▸ **Stored data entries**
§

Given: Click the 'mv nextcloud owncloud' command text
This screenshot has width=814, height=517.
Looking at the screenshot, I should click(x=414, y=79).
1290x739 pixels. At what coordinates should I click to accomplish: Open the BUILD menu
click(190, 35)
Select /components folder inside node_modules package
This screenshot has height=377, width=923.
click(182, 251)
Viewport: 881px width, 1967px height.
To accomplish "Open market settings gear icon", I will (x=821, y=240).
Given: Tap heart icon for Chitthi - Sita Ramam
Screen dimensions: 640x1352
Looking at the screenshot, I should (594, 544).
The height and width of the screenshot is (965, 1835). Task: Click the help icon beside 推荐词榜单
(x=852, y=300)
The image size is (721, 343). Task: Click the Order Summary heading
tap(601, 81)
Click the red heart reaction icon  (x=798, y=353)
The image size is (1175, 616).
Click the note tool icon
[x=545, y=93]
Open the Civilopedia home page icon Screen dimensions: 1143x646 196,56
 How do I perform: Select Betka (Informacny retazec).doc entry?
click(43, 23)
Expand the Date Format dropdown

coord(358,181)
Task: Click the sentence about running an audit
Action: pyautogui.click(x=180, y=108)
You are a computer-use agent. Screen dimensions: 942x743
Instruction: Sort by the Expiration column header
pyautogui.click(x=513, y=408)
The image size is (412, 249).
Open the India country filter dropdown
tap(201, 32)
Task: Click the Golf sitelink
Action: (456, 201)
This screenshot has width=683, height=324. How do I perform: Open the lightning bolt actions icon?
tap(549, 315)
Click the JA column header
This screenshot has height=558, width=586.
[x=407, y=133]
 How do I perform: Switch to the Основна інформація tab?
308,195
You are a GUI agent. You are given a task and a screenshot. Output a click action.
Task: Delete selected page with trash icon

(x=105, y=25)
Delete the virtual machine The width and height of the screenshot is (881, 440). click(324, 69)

§

▸ **Your task**
Each line from the one holding "Click the JA column header" to the end of the entries is to be written out exactly. Skip every line before it.

▸ **Final answer**
Click the JA column header
This screenshot has height=558, width=586.
[x=407, y=133]
 How do I perform: Switch to the Основна інформація tab?
308,195
You are a GUI agent. You are given a task and a screenshot. Output a click action.
Task: Delete selected page with trash icon

(x=105, y=25)
Delete the virtual machine The width and height of the screenshot is (881, 440). click(324, 69)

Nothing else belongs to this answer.